What is stratum+tcp and what to do with it?

O

Oleg Gamega2017-04-15 13:01:22

PostgreSQL

Oleg Gamega, 2017-04-15 13:01:22

Hello.
The server began to issue a constant 100% cpu load, found in the stratum + tcp processes

in Google they didn’t drum me, and almost all links about stratum are somehow connected with bitcoin, do I understand correctly that someone is mining bitcoin from my server?

Reply

Answer the question

In order to leave comments, you need to log in

2 answer(s)

V

Valentin, 2017-04-15
@vvpoloskin

Well, judging by the /tmp/logn process, there is definitely some kind of virus there.
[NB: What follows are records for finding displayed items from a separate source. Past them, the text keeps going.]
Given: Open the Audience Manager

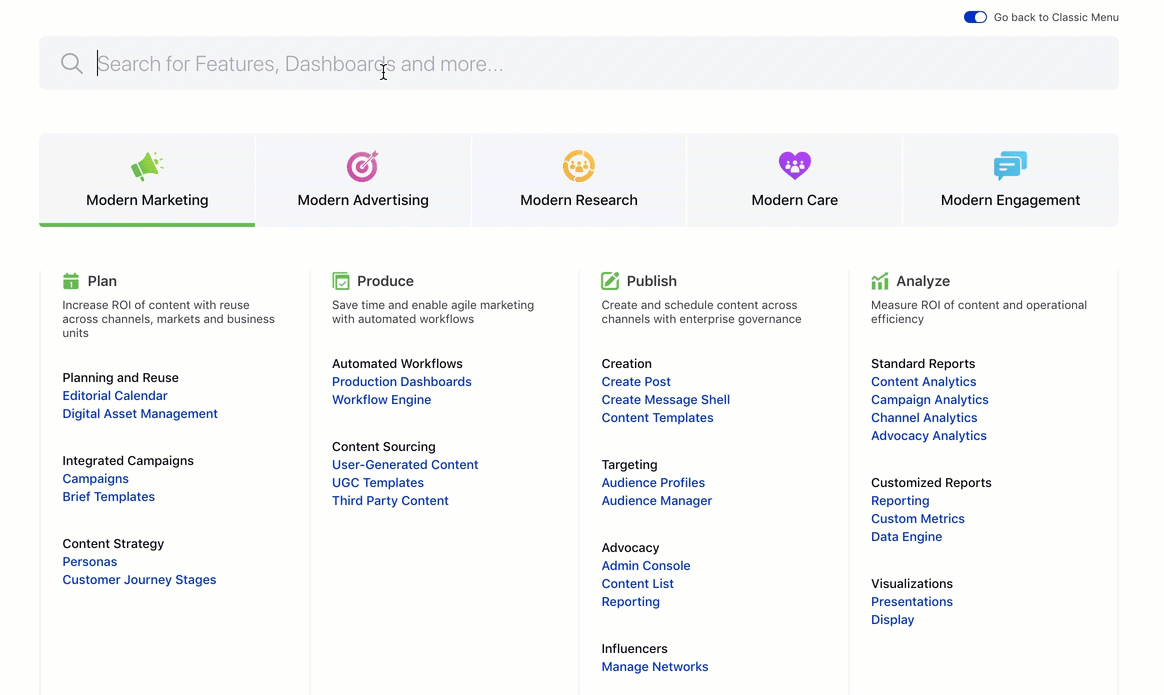Looking at the screenshot, I should tap(657, 500).
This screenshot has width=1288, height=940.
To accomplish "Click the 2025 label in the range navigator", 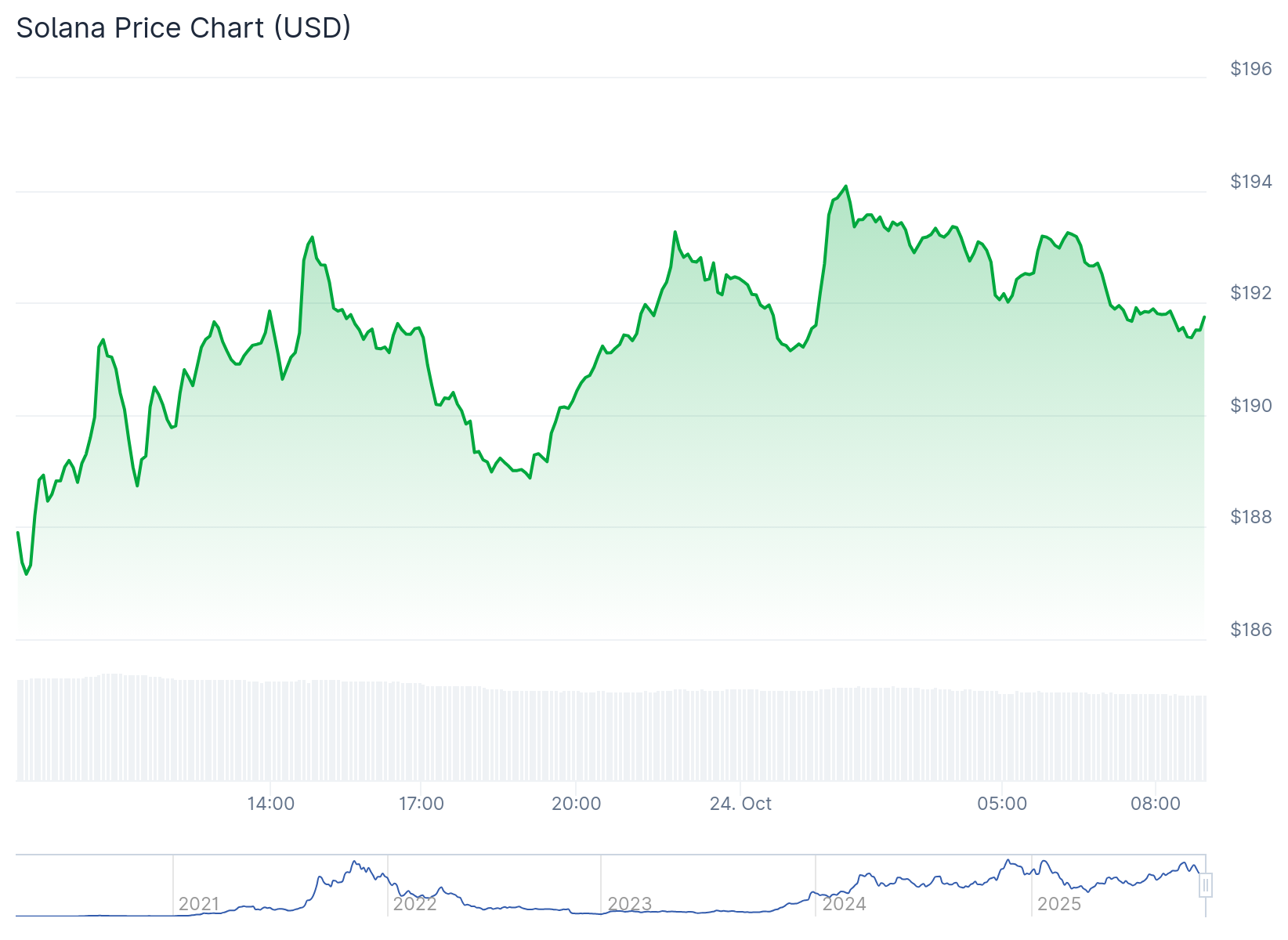I will pyautogui.click(x=1059, y=904).
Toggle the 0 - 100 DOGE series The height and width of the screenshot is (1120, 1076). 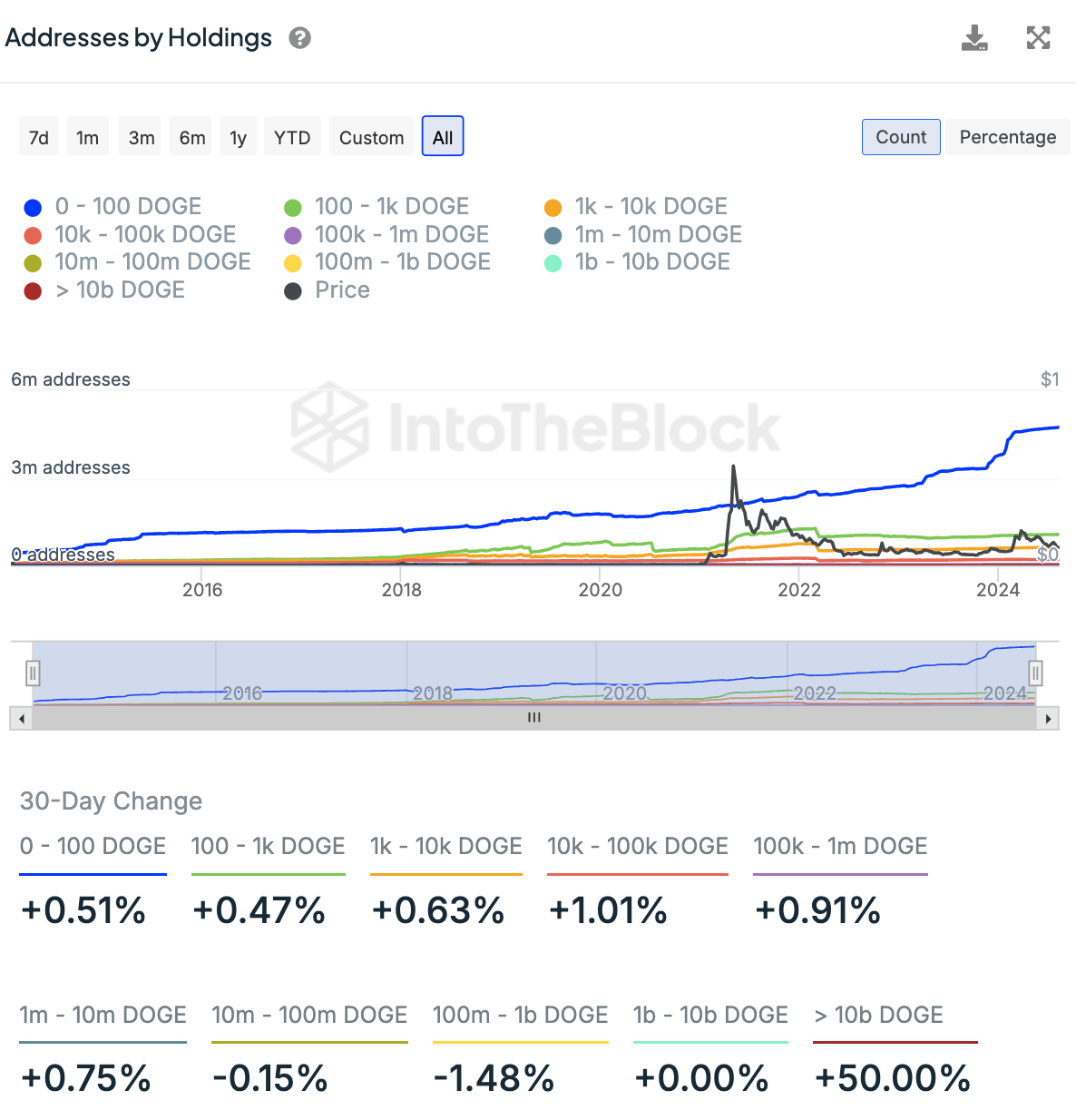pyautogui.click(x=127, y=207)
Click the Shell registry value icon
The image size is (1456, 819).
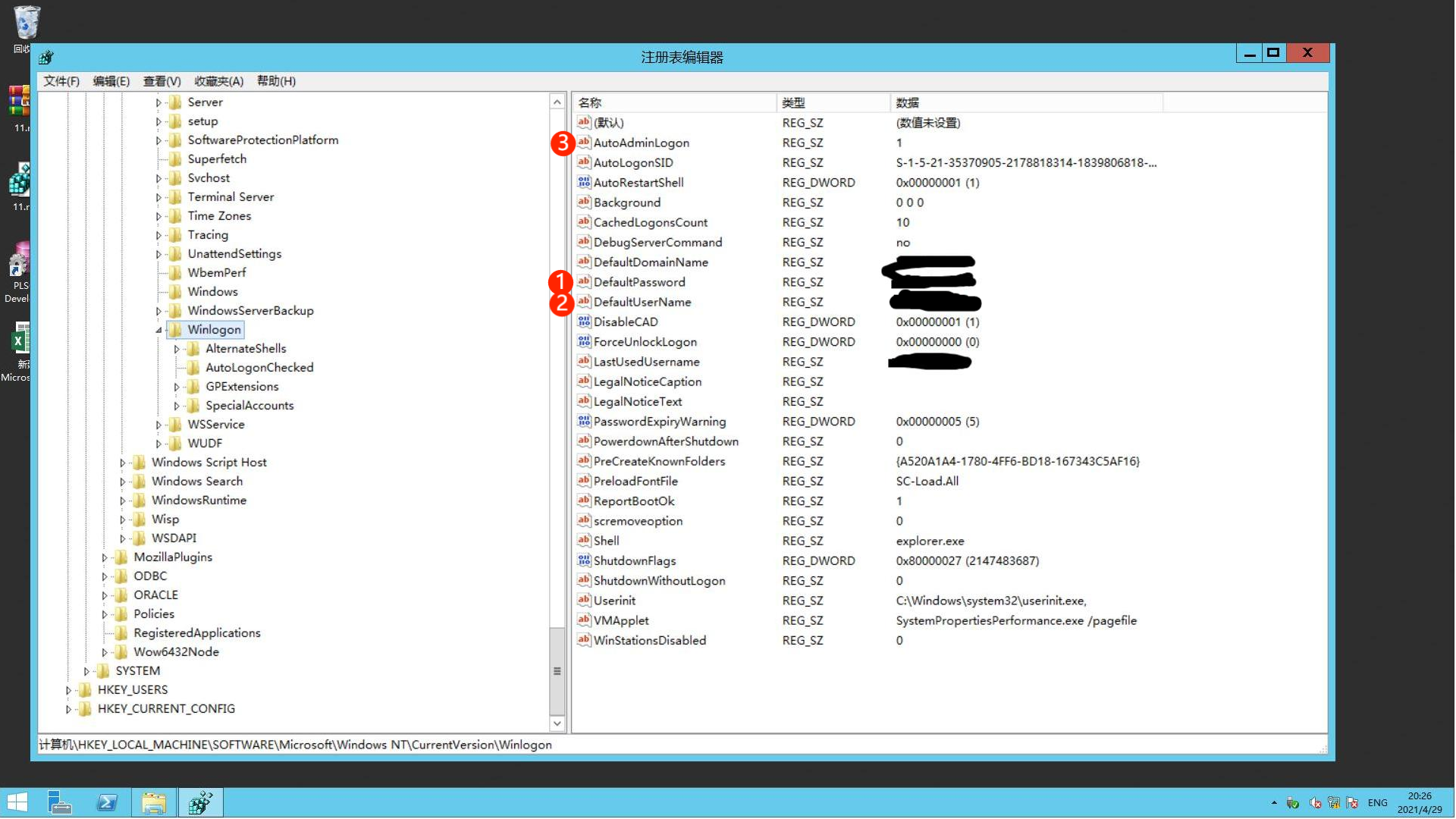[584, 541]
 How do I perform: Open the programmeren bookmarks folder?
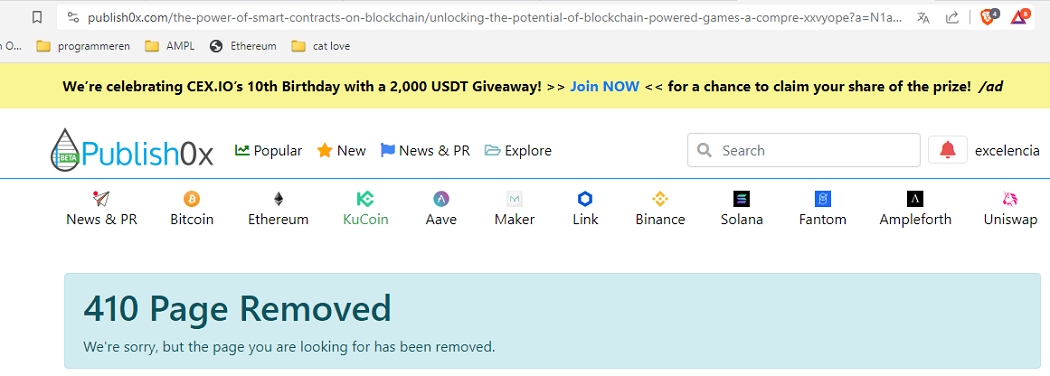(83, 46)
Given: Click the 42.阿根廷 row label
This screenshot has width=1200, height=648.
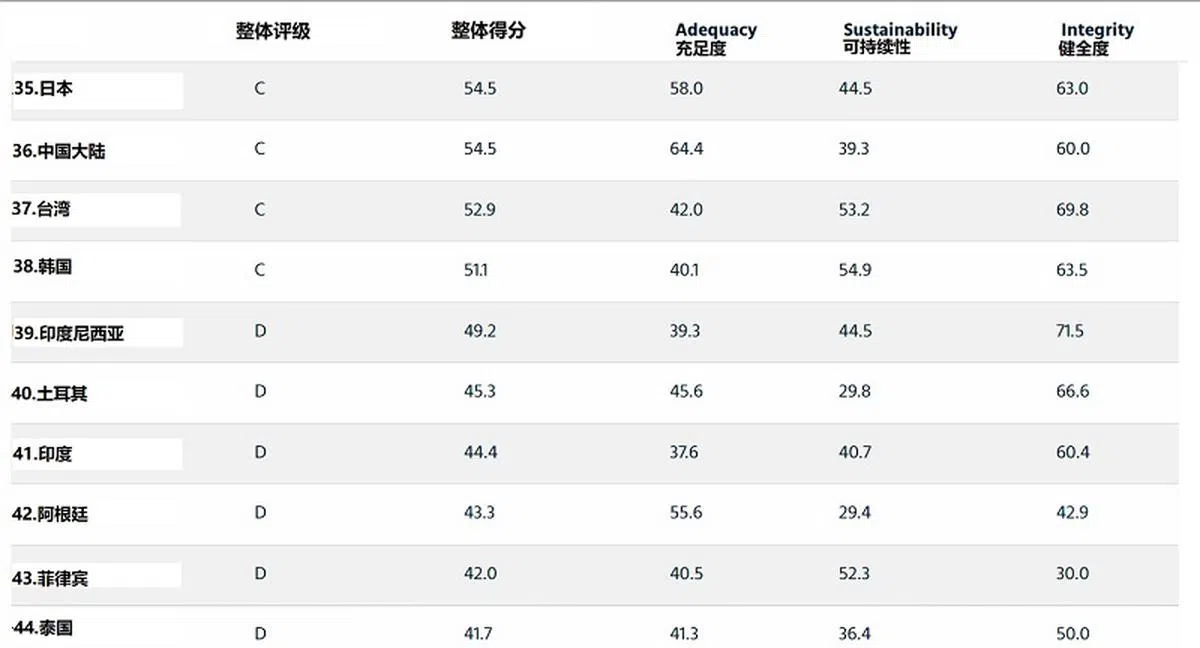Looking at the screenshot, I should click(50, 514).
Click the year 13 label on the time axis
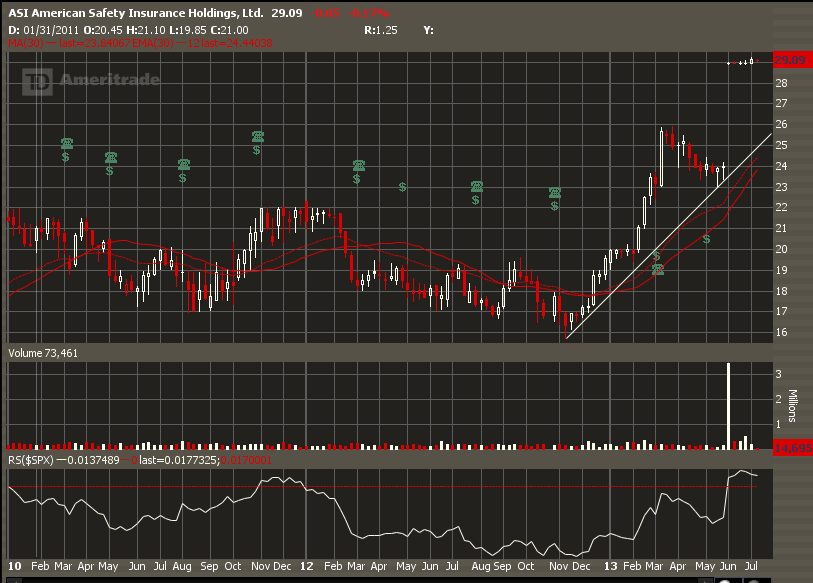Viewport: 813px width, 583px height. pyautogui.click(x=608, y=566)
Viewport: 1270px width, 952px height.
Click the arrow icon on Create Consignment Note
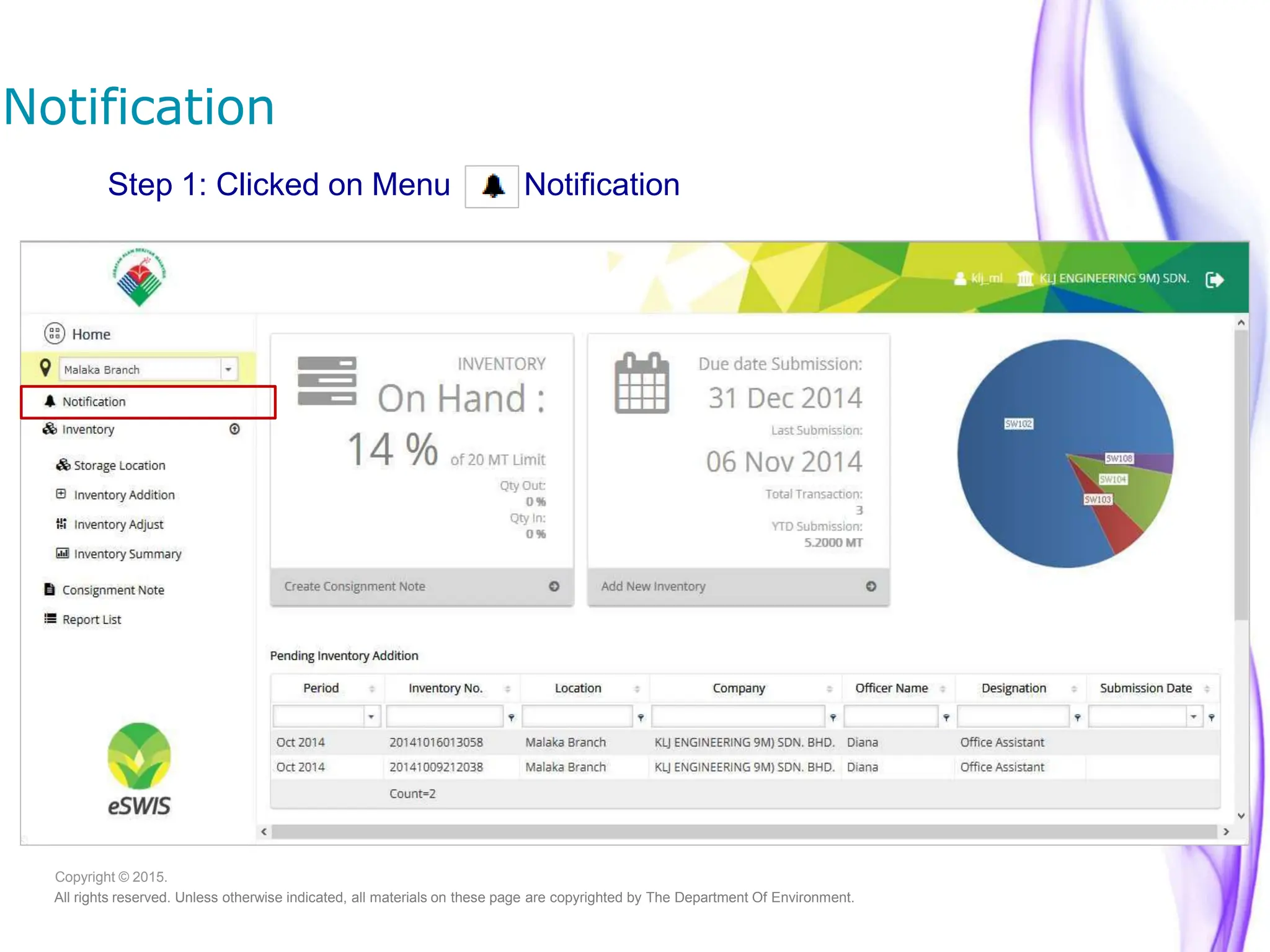click(554, 586)
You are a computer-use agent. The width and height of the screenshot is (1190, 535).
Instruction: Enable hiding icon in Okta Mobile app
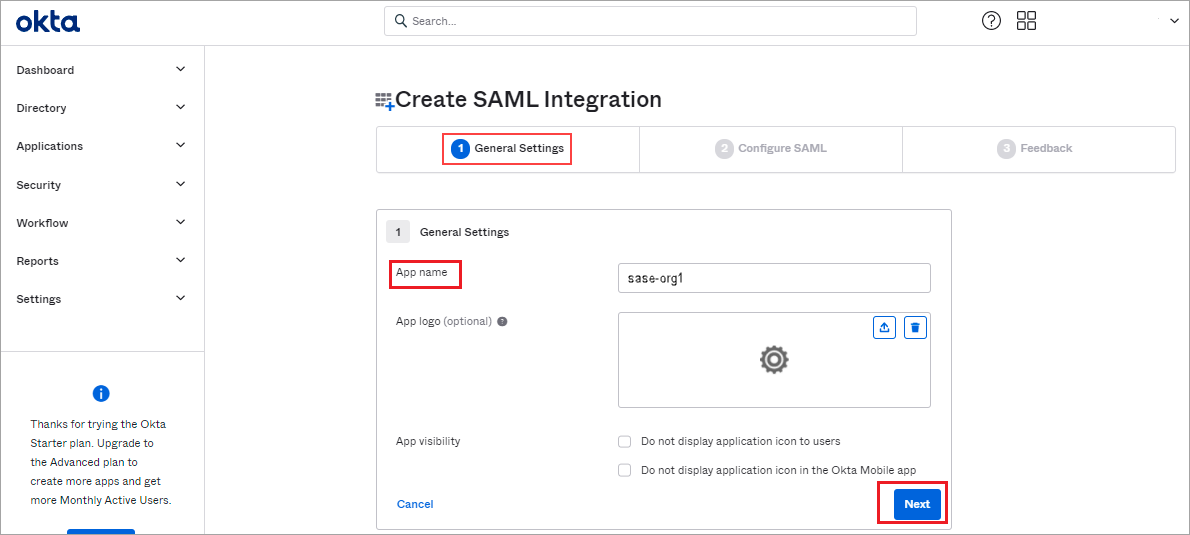pos(625,470)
And it’s also dumb to keep postgres and muscle on the same vm

K

Konstantin Stepanov, 2017-04-15
@koronabora

The miner settled on the server. Find the place from where it starts and the startup script. Further - to clean, having killed before it. Close holes through which it could penetrate. Replace all passwords, close all ports as much as possible, it is desirable to organize remote access to the server in general through openvpn (1 openvpn port looks out and that's it). Plus, perhaps there are vulnerabilities under this version of the kernel, then you should upgrade. In general - the hemorrhagic still.